Purpose of the Study:
- To develop a novel single-shot FPP method overcoming spectrum aliasing for precise 3D reconstruction.
- To introduce Composite Fringe Projection Deep Learning Profilometry (CDLP) by integrating deep learning with FM techniques.
- To validate the CDLP method's effectiveness in both static and dynamic 3D measurement scenarios.
Main Methods:
- Application of deep learning, specifically an improved deep convolutional neural network, to frequency multiplexing composite fringe projection.
- Combining physical modeling with data-driven approaches for robust phase retrieval.
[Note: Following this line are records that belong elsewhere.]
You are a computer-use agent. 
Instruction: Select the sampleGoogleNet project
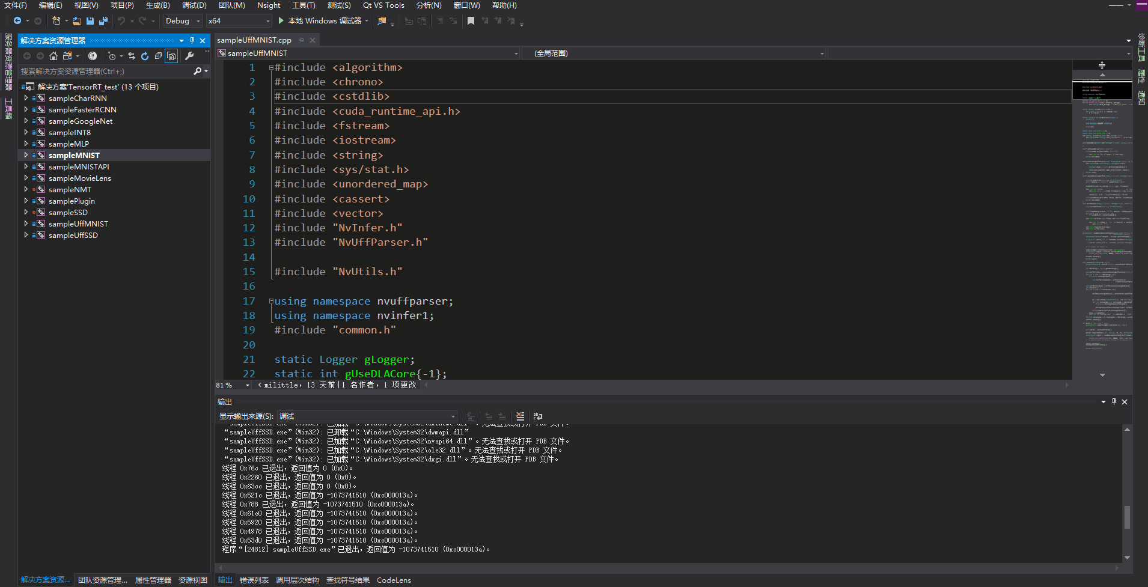point(81,121)
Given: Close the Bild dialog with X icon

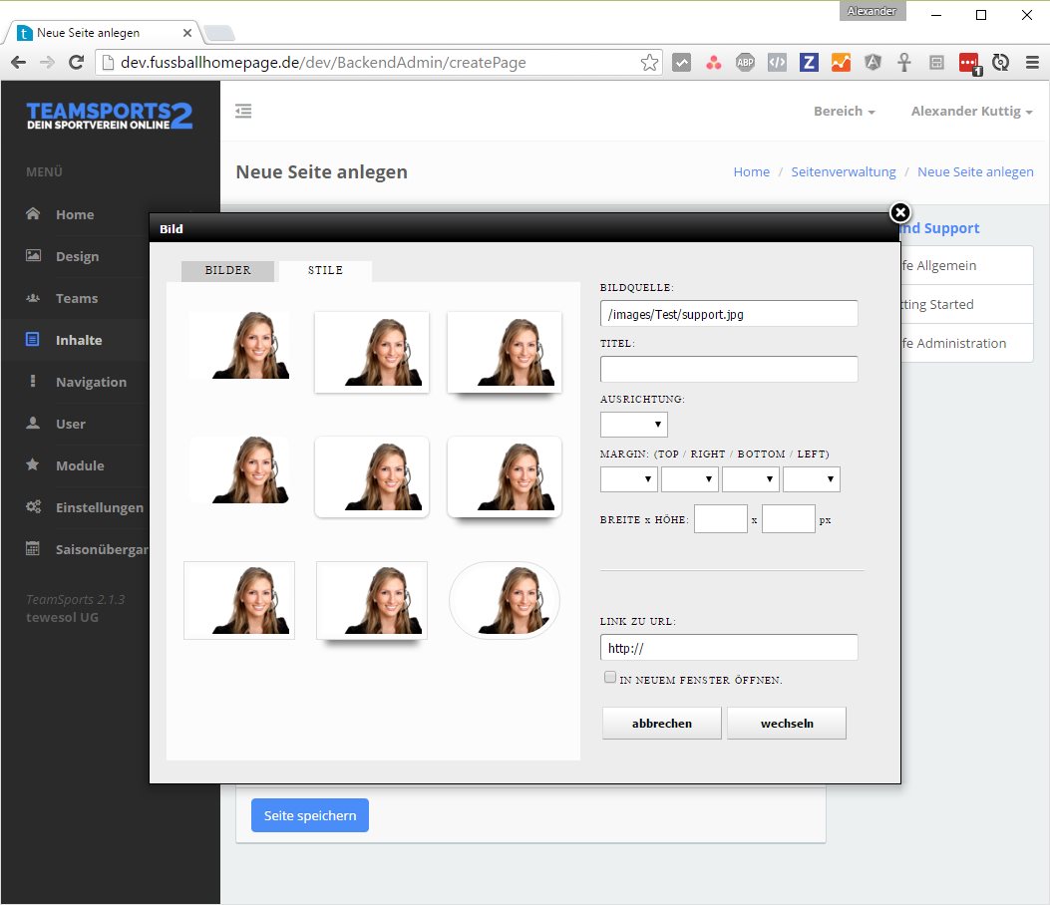Looking at the screenshot, I should 899,212.
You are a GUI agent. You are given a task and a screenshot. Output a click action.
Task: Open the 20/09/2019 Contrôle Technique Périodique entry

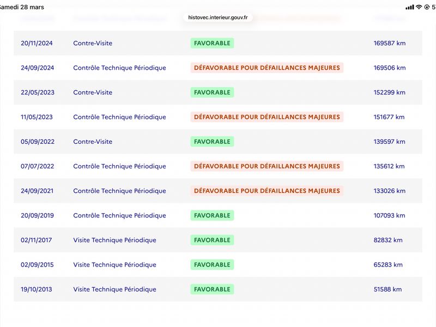click(x=217, y=215)
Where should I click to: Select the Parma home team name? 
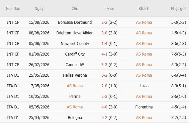tap(75, 96)
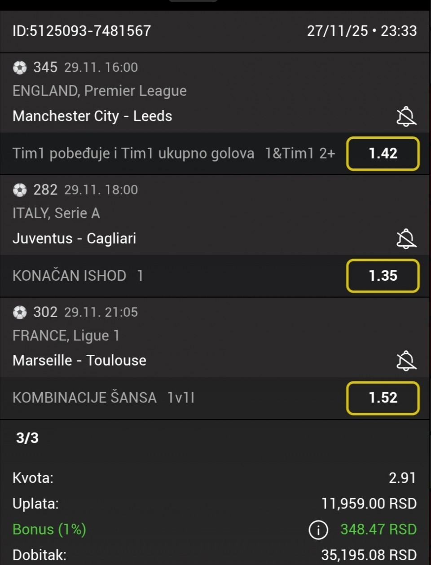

- Training the neural network to directly process single-shot composite fringe images for phase unwrapping.
Main Results:
- Demonstrated high-precision and unambiguous phase retrieval from single composite fringe images.
- Successfully avoided spectrum aliasing issues inherent in traditional FM methods.
- Achieved high-quality absolute 3D surface reconstruction in both static and dynamic environments.
Conclusions:
- CDLP offers a robust solution for single-shot absolute 3D measurement in dynamic scenes.
- The deep learning approach effectively addresses spectrum aliasing, enabling precise phase retrieval.
- This method reconstructs high-quality 3D surfaces using only one composite fringe image.